DATA TO PROCESS Block Start

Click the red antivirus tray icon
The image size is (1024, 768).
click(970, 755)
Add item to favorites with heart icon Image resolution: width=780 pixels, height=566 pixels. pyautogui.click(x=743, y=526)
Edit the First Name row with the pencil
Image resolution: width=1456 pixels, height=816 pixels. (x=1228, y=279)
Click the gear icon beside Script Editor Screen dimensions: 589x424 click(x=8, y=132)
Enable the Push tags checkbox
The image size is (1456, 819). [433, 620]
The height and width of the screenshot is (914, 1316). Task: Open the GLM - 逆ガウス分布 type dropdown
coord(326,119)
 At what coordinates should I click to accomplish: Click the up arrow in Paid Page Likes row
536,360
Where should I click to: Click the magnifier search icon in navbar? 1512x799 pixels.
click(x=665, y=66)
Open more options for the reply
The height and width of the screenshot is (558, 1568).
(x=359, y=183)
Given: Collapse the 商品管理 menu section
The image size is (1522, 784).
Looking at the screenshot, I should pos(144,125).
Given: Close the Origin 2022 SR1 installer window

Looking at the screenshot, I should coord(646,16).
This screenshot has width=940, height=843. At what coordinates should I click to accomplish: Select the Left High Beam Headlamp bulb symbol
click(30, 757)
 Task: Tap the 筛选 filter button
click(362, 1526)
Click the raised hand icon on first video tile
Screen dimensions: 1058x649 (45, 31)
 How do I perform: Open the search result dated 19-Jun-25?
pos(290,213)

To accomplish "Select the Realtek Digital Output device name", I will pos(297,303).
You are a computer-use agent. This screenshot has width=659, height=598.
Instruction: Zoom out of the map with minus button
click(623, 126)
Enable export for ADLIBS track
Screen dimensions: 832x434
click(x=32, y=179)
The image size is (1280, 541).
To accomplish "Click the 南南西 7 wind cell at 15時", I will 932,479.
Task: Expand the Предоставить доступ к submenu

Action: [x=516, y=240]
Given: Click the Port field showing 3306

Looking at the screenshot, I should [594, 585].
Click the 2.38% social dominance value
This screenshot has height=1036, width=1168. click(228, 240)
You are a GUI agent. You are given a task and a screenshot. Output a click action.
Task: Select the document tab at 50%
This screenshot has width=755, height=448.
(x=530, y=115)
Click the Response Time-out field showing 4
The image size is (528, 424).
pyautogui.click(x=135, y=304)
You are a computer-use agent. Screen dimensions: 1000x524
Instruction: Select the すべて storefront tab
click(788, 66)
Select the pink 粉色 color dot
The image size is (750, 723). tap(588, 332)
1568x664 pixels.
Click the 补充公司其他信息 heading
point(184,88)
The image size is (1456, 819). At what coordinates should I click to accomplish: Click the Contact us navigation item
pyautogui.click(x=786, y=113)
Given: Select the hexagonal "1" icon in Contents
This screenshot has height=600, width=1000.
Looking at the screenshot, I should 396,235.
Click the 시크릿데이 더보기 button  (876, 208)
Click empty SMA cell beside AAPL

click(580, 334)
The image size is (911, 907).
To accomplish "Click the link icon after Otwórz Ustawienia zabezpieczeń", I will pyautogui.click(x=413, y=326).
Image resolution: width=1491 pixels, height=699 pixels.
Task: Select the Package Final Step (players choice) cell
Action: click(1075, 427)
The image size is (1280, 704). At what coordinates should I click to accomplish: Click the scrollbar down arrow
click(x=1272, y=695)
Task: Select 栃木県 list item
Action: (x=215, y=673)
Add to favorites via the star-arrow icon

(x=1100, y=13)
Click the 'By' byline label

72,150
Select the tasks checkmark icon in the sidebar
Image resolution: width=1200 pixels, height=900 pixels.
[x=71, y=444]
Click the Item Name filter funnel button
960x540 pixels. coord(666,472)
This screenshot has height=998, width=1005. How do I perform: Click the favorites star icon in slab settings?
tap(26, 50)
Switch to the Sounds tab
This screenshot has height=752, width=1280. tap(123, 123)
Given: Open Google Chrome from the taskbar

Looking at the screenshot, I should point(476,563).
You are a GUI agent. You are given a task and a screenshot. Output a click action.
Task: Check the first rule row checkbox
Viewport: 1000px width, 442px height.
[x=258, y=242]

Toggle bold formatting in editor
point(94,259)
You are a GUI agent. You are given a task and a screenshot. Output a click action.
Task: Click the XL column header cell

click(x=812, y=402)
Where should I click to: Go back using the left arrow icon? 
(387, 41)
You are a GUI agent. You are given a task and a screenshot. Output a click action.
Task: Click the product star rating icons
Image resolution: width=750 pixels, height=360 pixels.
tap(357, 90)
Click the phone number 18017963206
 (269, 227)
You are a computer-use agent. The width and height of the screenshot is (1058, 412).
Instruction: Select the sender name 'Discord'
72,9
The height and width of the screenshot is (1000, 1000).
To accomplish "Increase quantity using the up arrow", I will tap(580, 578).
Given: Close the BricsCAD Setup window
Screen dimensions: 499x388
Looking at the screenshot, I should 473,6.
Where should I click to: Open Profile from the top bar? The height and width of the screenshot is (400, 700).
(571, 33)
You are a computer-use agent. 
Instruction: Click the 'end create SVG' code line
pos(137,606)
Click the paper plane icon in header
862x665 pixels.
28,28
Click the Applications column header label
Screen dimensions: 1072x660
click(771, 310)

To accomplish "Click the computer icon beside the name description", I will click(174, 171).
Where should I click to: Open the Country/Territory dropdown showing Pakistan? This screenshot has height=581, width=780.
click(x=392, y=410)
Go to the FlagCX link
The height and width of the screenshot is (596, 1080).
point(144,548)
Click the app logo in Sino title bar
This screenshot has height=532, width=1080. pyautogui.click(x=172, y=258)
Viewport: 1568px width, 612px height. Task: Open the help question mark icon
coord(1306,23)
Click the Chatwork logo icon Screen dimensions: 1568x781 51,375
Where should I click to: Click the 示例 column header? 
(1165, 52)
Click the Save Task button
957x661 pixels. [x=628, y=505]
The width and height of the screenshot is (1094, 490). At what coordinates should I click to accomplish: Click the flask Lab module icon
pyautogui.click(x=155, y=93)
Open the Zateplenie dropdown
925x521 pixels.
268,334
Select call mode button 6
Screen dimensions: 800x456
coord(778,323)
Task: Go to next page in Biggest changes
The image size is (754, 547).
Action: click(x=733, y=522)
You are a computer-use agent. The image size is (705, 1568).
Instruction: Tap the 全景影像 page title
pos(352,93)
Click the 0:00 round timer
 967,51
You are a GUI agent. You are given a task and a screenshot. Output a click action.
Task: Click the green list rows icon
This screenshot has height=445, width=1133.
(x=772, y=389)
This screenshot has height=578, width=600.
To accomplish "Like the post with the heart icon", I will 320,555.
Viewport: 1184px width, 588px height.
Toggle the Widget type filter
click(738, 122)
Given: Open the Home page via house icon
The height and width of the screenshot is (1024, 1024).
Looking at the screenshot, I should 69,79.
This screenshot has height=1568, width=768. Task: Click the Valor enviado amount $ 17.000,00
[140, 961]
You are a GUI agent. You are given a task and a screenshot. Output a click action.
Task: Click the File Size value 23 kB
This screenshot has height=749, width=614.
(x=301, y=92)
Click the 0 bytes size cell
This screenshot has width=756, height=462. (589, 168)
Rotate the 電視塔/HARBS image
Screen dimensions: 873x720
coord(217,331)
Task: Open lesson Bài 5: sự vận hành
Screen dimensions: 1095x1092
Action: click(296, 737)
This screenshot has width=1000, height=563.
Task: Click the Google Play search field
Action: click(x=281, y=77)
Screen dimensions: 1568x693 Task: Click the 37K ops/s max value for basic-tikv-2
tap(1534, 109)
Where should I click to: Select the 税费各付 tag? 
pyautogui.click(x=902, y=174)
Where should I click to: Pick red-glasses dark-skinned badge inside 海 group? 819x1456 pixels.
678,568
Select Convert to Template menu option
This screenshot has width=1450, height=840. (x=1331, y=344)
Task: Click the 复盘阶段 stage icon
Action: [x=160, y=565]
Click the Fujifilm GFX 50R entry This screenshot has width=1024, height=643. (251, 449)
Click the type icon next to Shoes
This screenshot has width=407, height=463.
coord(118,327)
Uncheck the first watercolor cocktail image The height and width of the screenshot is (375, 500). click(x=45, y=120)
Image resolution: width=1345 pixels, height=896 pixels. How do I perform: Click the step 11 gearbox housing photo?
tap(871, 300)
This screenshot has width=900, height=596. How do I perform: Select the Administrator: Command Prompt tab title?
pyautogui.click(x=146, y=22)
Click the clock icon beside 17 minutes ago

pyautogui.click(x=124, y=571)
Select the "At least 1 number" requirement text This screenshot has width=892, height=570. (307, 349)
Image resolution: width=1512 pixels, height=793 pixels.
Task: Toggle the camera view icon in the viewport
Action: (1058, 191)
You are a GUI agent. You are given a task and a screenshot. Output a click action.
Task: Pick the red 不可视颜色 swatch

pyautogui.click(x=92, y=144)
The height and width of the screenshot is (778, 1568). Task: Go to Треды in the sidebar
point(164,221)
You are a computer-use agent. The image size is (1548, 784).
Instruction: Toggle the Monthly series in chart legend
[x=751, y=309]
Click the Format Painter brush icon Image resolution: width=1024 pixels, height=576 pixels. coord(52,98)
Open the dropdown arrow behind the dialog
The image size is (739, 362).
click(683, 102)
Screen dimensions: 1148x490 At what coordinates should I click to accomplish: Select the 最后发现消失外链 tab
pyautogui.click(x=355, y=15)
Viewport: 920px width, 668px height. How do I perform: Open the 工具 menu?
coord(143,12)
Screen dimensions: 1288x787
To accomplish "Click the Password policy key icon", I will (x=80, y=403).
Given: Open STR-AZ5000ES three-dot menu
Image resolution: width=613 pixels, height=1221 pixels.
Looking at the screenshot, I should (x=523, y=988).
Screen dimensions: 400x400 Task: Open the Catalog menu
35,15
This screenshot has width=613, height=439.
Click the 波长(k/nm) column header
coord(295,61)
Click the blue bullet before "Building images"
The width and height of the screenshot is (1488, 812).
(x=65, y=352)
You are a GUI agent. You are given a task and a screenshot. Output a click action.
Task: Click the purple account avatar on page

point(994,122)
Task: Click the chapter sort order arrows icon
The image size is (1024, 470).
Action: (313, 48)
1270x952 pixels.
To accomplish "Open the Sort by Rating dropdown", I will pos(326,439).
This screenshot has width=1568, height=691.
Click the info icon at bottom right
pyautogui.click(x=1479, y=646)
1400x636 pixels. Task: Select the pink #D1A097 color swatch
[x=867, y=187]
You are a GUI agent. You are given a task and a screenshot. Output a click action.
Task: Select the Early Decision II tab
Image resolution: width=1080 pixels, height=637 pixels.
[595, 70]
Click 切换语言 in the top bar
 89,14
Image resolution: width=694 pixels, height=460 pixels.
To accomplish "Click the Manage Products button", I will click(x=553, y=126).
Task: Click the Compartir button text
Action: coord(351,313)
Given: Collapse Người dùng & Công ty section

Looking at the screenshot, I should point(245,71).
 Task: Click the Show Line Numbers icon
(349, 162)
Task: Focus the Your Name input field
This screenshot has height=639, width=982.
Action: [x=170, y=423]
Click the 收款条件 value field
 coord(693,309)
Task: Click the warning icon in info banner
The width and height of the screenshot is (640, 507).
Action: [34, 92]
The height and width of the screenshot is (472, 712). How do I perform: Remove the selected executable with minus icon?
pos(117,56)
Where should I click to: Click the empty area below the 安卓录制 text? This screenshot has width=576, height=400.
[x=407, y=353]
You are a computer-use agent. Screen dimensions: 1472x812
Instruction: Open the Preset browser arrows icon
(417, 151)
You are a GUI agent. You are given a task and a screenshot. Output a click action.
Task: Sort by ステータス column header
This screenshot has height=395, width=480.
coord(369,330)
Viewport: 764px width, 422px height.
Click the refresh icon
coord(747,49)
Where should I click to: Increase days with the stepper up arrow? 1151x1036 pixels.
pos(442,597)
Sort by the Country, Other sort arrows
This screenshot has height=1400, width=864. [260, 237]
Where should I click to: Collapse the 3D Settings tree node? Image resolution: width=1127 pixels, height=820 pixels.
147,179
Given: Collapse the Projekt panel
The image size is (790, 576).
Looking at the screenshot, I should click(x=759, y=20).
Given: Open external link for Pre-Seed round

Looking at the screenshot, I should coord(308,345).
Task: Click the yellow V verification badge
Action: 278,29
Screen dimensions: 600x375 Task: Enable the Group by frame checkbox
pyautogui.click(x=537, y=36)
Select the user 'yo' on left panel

DATA TO PROCESS Block End

> BRIEF: In the material above, find every line that has the string "panel" and pull those lines out.

> ANSWER SPACE:
Given: Collapse the Projekt panel
Select the user 'yo' on left panel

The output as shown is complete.